GIVEN INSTRUCTION A: Please reproduce the entries verbatim, starting at the first line of the entries and stopping after the line that contains "click(x=152, y=286)", with both of those lines included. Omit the pictures from your copy.

PROVIDED PASSAGE:
- - - - -

Will the recent negative trend continue leading up to its next earnings release, or is D.R. Horton due for a breakout? Before we dive into how investors and analysts have reacted as of late, let's take a quick look at its most recent earnings report in order to get a better handle on the important catalysts.
D.R. Horton Q1 Earnings & Revenue Beat
D.R. Horton reported first-quarter fiscal 2025 (ended Dec. 31, 2024) results, with earnings and revenues beating Zacks Consensus Estimate but decreasing on a year-over-year basis.
Despite rising home inventories, the supply of affordable homes remains constrained, while favorable demographics continue to drive housing demand. To address affordability challenges and stimulate sales, the company leveraged incentives such as mortgage rate buydowns. Additionally, D.R. Horton focused on offering smaller, affordable floor plans to align with the needs of cost-conscious homebuyers.
The company’s strong liquidity, low leverage, and national scale provided significant operational and financial flexibility. Its disciplined approach to capital allocation, combined with its flexible lot supply and affordable product offerings, positioned D.R. Horton to maximize returns across its communities while adapting to evolving market conditions.
Earnings, Revenues & Margin Discussion
DHI reported adjusted earnings of $2.61 per share in the fiscal first quarter, which beat the Zacks Consensus Estimate of $2.40 by 8.8% but declined 7.4% from the year-ago figure of $2.82.

- - - - -

DATA IN THIS EXERCISE:

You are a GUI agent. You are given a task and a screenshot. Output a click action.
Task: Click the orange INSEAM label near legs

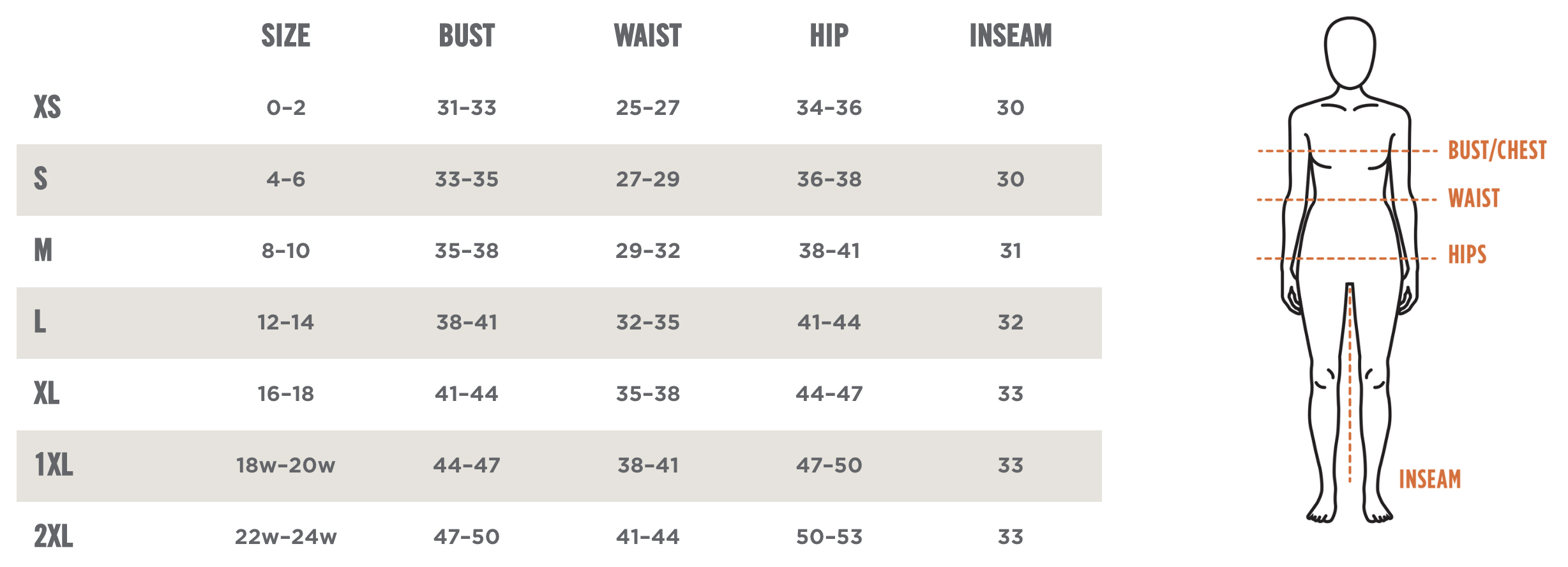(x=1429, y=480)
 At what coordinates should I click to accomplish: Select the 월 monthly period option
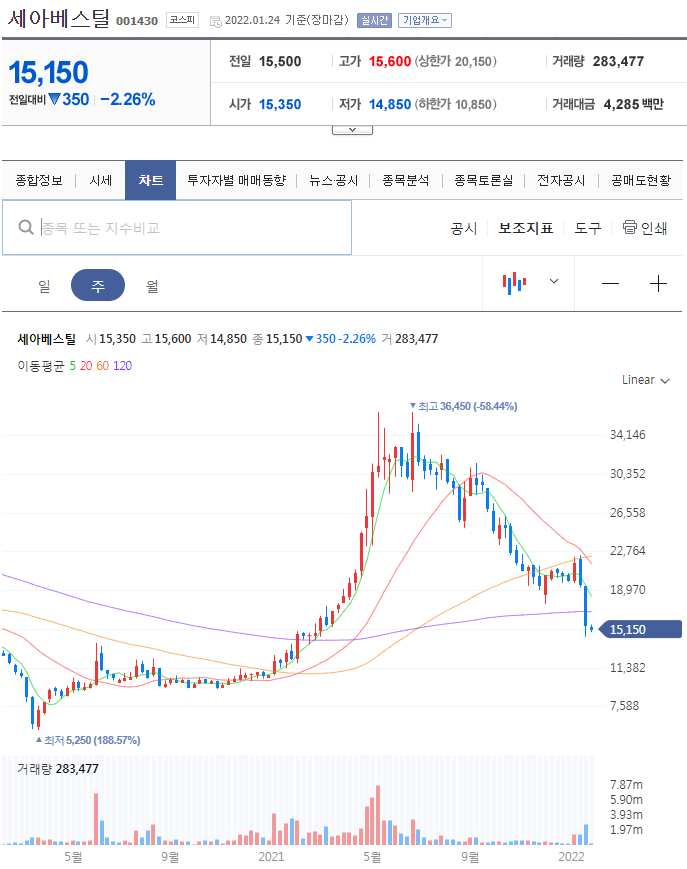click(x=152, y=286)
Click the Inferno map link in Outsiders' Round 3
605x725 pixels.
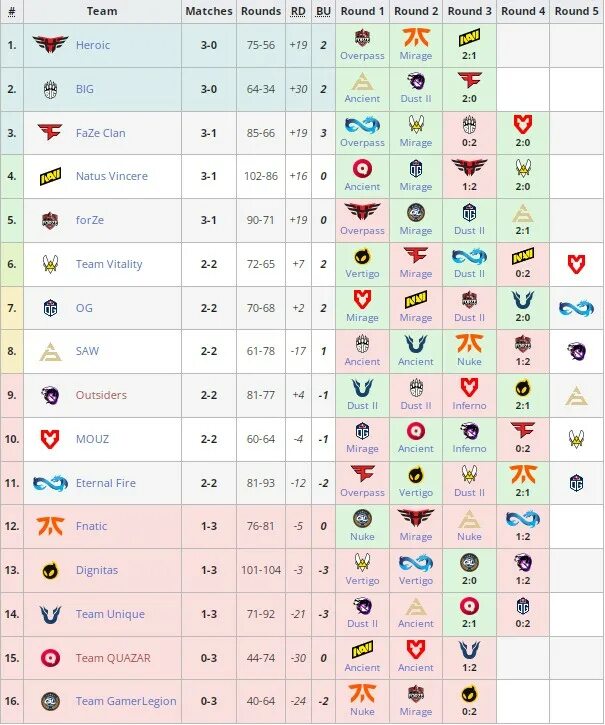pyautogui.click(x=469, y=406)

- - - - -

GIVEN INSTRUCTION B: According to the passage on D.R. Horton's first-quarter results, why did the company use incentives such as mortgage rate buydowns? Answer in one to three sentences.

FINAL RESULT A:
You are a GUI agent. You are given a task and a screenshot. Output a click action.
Task: Click the orange INSEAM label near legs

(x=1429, y=480)
 At what coordinates should I click to accomplish: Select the 월 monthly period option
click(x=152, y=286)

FINAL RESULT B: D.R. Horton used incentives such as mortgage rate buydowns to address affordability challenges and stimulate sales. This came at a time when the supply of affordable homes remained constrained despite rising home inventories.